Let $\varphi: (S,J_S) \to (M,J_M)$ be a map from a complex manifold equipped with a integrable complex strucure $J_S$ to a smooth manifold equipped with a almost complex structure $J_M$.
Using $J_M$, the tangent bundle $TM$ of $M$ decomposes to $TM\otimes \mathbb{C} = TM^{1,0} \bigoplus TM^{0,1}$. Then the differential $d\varphi: TS\otimes \mathbb{C} \to TM\otimes \mathbb{C}$ also decomposes to $d \varphi = \partial \varphi \oplus\bar{\partial} \varphi$. If we assume $\bar{\partial} \varphi = 0$, then can we say that $J_M \circ d\varphi = d\varphi \circ J_S $?
In case of $v \in TS^{1,0}$, I can prove it. In fact, $J_Sv=\sqrt{-1}v$ and hence $d \varphi \circ J_Sv=\sqrt{-1} d \varphi (v)$. On the other hand, because $d \varphi (v) \in TM^{1,0}$ we can obtain $J_M \circ d \varphi (v)= \sqrt{-1} d \varphi (v)$. Thus, in this case, $J_M \circ d\varphi = d\varphi \circ J_S $.
In case of $v \in TS^{0,1}$, I cannot prove it.

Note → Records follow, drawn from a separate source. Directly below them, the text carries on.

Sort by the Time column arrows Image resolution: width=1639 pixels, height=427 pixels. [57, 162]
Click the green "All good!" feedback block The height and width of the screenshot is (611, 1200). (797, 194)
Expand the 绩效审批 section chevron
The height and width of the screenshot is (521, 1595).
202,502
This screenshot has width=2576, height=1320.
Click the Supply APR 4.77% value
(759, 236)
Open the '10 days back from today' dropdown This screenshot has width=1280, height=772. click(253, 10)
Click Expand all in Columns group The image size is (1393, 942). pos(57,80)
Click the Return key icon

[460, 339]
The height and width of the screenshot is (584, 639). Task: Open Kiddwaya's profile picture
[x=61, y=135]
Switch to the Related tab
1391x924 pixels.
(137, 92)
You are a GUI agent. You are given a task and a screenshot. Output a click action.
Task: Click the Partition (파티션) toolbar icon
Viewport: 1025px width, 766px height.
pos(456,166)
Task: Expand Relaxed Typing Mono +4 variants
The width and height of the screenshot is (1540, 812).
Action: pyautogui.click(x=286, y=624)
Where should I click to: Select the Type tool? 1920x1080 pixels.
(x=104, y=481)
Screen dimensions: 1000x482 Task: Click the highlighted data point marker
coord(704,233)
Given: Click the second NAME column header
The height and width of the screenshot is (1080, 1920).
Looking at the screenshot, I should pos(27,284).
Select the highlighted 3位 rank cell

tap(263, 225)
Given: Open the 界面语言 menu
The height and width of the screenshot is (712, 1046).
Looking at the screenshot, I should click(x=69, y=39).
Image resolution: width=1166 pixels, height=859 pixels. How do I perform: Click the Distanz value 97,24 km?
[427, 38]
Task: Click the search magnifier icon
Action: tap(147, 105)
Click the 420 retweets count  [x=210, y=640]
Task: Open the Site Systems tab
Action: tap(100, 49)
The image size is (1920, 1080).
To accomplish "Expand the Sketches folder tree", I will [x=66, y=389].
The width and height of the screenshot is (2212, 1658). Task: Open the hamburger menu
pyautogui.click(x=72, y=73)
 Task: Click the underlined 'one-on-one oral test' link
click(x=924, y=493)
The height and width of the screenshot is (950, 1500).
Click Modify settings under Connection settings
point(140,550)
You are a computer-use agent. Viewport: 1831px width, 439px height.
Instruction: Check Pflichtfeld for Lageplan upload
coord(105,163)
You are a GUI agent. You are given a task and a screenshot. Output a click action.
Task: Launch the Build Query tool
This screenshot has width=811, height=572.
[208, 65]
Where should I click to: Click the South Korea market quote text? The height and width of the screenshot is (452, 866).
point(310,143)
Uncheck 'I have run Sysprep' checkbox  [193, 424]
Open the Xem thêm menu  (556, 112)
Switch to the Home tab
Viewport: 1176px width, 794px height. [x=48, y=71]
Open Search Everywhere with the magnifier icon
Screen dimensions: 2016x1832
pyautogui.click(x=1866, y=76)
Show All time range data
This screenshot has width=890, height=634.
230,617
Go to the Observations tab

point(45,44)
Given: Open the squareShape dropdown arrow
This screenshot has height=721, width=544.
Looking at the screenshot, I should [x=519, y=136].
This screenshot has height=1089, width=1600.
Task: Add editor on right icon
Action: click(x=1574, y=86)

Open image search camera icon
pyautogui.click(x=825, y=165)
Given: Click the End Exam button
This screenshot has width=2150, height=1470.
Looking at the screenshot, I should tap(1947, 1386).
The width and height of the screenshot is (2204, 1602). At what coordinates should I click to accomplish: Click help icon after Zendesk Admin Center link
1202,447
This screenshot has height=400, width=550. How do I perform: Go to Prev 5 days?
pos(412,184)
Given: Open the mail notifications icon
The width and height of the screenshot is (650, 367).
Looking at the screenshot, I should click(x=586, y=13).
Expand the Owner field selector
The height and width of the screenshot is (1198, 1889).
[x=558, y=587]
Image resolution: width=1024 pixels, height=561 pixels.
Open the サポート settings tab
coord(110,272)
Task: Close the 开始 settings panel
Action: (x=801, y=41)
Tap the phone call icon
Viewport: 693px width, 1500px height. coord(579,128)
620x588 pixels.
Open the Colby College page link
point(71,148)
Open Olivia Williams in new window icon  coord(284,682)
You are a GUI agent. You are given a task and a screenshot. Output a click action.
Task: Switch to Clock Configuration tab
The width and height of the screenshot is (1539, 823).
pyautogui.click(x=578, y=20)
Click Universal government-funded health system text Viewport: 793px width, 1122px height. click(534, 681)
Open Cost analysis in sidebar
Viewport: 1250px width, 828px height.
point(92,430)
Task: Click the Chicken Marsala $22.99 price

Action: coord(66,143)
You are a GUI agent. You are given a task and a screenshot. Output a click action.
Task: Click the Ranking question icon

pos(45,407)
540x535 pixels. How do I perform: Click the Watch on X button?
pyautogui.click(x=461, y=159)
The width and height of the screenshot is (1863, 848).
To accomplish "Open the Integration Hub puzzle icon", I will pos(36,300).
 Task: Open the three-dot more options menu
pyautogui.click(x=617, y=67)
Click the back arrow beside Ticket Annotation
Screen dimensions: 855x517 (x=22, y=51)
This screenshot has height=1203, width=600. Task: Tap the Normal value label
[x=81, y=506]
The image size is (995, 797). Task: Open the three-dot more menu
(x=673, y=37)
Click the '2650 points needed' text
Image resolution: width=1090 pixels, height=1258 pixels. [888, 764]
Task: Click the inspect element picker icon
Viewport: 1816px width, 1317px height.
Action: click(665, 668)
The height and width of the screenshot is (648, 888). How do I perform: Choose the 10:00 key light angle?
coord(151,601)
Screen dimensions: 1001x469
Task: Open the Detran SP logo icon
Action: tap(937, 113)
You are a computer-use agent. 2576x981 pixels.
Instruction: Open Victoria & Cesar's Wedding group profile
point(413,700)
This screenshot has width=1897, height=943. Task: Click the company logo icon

Do I misunderstand anything?
Note that if $v \in TS^{0,1}$, then $\bar v \in TS^{1,0}$. Since the action of $d\varphi$, $J_S$ on $TS \otimes \mathbb C$ are given by $$d\varphi (X \otimes z) = d\varphi (X) \otimes z,\text{ and }J_S (X\otimes z) = J_S(X) \otimes z,$$ and similar for the action $J_M$ on $TM\otimes \mathbb C$, we have (using your work when $\bar v \in TS^{1,0}$)
\begin{align} d\varphi (J_S (v)) &= \overline{d\varphi (J_S \bar v)}\\ &= \overline {J_M (d\varphi (\bar v)) }\\ &= J_M (d\varphi (v)). \end{align}